OpenFOAM is free software: you can redistribute it and/or modify it
under the terms of the GNU General Public License as published by
the Free Software Foundation, either version 3 of the License, or
(at your option) any later version.
OpenFOAM is distributed in the hope that it will be useful, but WITHOUT
ANY WARRANTY; without even the implied warranty of MERCHANTABILITY or
FITNESS FOR A PARTICULAR PURPOSE. See the GNU General Public License
for more details.
You should have received a copy of the GNU General Public License
along with OpenFOAM. If not, see <http://www.gnu.org/licenses/>.
Class
Foam::lumpedMassTemperatureFvPatchScalarField
Description
This boundary condition is applied to a patch which bounds a solid body,
wholly or partially. It represents the body as a lumped mass, i.e. by a
single temperature \c T which is fixed across the patch. The body has a
volume \c V which is either specified by the user, or is calculated when
the patch describes a closed volume (including in 2D meshes). Starting from
an initial, specified \c T, the change in temperature is calculated over
time according to an applied power source \c Q and the heat transferred
across the boundary \Q_{b} (positive into the lumped mass):
\f[
dT/dt = frac{Q + Q_{b}}{\rho C_{v} V}
\f]
where
\vartable
Q | specified power source [W]
Q_{b} | total calculated heat transferred across the boundary [W]
\rho | density [kg/m^3]
C_{v} | specific heat capacity [J/(kg K)]

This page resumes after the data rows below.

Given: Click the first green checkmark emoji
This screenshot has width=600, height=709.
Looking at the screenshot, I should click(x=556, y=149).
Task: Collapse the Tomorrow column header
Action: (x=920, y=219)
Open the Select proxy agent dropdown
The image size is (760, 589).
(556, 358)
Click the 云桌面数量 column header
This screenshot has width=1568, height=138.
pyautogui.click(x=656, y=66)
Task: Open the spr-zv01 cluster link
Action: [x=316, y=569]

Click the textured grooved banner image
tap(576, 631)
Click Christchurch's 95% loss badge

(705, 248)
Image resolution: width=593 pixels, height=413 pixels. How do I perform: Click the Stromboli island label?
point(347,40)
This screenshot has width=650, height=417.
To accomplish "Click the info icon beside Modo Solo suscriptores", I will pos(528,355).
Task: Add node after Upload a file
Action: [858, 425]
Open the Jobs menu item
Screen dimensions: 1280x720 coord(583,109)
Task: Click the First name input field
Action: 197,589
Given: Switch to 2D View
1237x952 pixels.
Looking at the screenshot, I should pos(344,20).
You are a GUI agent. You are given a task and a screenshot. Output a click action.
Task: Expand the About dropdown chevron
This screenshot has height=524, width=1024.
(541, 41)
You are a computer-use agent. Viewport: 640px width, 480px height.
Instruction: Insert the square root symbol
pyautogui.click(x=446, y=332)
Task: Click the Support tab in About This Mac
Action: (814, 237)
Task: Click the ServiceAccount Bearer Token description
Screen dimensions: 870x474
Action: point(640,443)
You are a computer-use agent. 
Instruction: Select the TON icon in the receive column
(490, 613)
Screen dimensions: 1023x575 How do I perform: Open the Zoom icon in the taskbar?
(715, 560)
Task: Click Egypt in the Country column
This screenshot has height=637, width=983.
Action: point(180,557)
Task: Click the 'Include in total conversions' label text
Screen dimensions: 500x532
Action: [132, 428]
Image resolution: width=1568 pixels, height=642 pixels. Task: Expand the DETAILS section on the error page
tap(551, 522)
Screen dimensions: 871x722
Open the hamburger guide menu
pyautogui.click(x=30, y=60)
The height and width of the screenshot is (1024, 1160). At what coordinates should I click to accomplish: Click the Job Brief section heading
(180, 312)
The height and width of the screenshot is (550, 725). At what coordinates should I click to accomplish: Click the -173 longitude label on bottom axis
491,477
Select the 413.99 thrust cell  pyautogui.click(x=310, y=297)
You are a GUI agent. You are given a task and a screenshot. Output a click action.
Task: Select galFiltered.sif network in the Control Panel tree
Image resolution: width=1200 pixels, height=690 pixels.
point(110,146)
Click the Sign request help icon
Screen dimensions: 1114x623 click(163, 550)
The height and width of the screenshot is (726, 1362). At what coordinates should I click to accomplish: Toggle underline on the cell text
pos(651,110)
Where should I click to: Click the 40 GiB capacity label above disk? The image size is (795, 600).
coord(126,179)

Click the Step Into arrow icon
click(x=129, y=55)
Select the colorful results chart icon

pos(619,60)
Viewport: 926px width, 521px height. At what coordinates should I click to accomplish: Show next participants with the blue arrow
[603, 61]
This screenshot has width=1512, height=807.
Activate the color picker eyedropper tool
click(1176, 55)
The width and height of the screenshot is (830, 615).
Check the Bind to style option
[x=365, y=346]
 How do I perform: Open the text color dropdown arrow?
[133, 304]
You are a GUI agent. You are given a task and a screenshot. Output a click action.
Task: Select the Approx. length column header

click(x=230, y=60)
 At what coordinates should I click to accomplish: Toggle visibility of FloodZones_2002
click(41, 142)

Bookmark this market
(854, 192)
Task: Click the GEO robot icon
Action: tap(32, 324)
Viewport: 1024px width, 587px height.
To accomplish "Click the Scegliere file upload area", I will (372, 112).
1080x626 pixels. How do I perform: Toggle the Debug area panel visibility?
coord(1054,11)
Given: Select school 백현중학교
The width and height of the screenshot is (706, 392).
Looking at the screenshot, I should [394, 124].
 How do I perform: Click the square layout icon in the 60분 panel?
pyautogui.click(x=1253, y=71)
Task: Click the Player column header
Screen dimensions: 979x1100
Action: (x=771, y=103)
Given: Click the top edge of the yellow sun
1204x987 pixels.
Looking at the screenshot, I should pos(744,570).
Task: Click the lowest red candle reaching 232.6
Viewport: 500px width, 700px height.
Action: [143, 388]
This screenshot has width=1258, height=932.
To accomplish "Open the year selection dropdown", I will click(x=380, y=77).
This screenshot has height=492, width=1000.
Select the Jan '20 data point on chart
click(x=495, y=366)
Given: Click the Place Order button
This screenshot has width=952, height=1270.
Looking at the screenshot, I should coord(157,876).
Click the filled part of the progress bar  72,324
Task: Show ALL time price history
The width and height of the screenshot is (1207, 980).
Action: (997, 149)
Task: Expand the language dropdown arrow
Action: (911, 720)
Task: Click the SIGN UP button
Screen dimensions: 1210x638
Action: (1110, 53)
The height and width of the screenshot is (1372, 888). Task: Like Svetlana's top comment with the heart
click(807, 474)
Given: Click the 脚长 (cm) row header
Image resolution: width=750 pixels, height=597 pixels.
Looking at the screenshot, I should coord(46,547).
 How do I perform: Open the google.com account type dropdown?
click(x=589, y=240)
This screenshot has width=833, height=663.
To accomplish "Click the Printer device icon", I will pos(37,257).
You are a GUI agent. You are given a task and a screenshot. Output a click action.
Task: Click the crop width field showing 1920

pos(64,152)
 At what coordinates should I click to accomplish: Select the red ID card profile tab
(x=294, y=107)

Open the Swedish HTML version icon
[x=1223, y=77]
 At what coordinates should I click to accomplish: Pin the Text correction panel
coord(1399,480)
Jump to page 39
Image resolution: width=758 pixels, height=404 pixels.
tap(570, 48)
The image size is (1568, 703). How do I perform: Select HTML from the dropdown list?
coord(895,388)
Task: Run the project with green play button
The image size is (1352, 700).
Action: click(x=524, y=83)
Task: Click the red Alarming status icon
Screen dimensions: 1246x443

V | volume of the lumped mass [m^3}
\endtable
Usage
\table
Property | Description | Req'd? | Default
rho | density | yes |
Cv | specific heat capacity | yes |
T | temperature | yes |
Q | power source | no | 0
volume | volume of the lumped mass | no | calculated
\endtable
Example of the boundary condition specification:
\verbatim
<patchName>
{
type lumpedMassTemperature;
rho 1000;
Cv 1300;
T 500;
Q constant 0.5;
value uniform $T; // placeholder
}
\endverbatim
SourceFiles
lumpedMassTemperatureFvPatchScalarField.C
\*---------------------------------------------------------------------------*/
#ifndef BC_H
#define BC_H
#include "fixedValueFvPatchFields.H"
#include "UniformDimensionedField.H"
#include "Function1.H"
// * * * * * * * * * * * * * * * * * * * * * * * * * * * * * * * * * * * * * //
namespace Foam
{
/*---------------------------------------------------------------------------*\
Class lumpedMassTemperatureFvPatchScalarField Declaration
\*---------------------------------------------------------------------------*/
class lumpedMassTemperatureFvPatchScalarField
:
public fixedValueFvPatchScalarField
{
// Private Data
//- Density
const scalar rho_;
//- Specific heat capacity
const scalar Cv_;
//- Temperature of the thermal mass
UniformDimensionedField<scalar> T_;
//- Heat source (optional)
autoPtr<Function1<scalar>> Q_;
//- Volume of the lumped mass, defaults when enclosed by the patch
scalar V_;
// Private Member Functions
//- Does the patch form a closed volume, including in a 2D case?
bool closed() const;
//- Return volume formed by the enclosed patch
scalar V() const;
public:
//- Runtime type information
TypeName("lumpedMassTemperature");
// Constructors
//- Construct from patch, internal field and dictionary
lumpedMassTemperatureFvPatchScalarField
(
const fvPatch&,
const DimensionedField<scalar, volMesh>&,
const dictionary&
);
//- Construct by mapping given fixedValueTypeFvPatchField
// onto a new patch
lumpedMassTemperatureFvPatchScalarField
(
const lumpedMassTemperatureFvPatchScalarField&,
const fvPatch&,
const DimensionedField<scalar, volMesh>&,
const fieldMapper&
);
//- Disallow copy without setting internal field reference
lumpedMassTemperatureFvPatchScalarField
(
const lumpedMassTemperatureFvPatchScalarField&
) = delete;
//- Copy constructor setting internal field reference
lumpedMassTemperatureFvPatchScalarField
(
const lumpedMassTemperatureFvPatchScalarField&,
const DimensionedField<scalar, volMesh>&
);
//- Construct and return a clone setting internal field reference
virtual tmp<fvPatchScalarField> clone
(
const DimensionedField<scalar, volMesh>& iF
) const
{
return tmp<fvPatchScalarField>
(
new lumpedMassTemperatureFvPatchScalarField
(
*this,
iF
)
);
}
// Member Functions
// Mapping functions
//- Map the given fvPatchField onto this fvPatchField
virtual void map(const fvPatchScalarField&, const fieldMapper&);
//- Reset the fvPatchField to the given fvPatchField
// Used for mesh to mesh mapping
virtual void reset(const fvPatchScalarField&);
// Evaluation functions
//- Update the coefficients associated with the patch field
virtual void updateCoeffs();
//- Write
virtual void write(Ostream&) const;
};
// * * * * * * * * * * * * * * * * * * * * * * * * * * * * * * * * * * * * * //
} // End namespace Foam
// * * * * * * * * * * * * * * * * * * * * * * * * * * * * * * * * * * * * * //
#endif
// ************************************************************************* //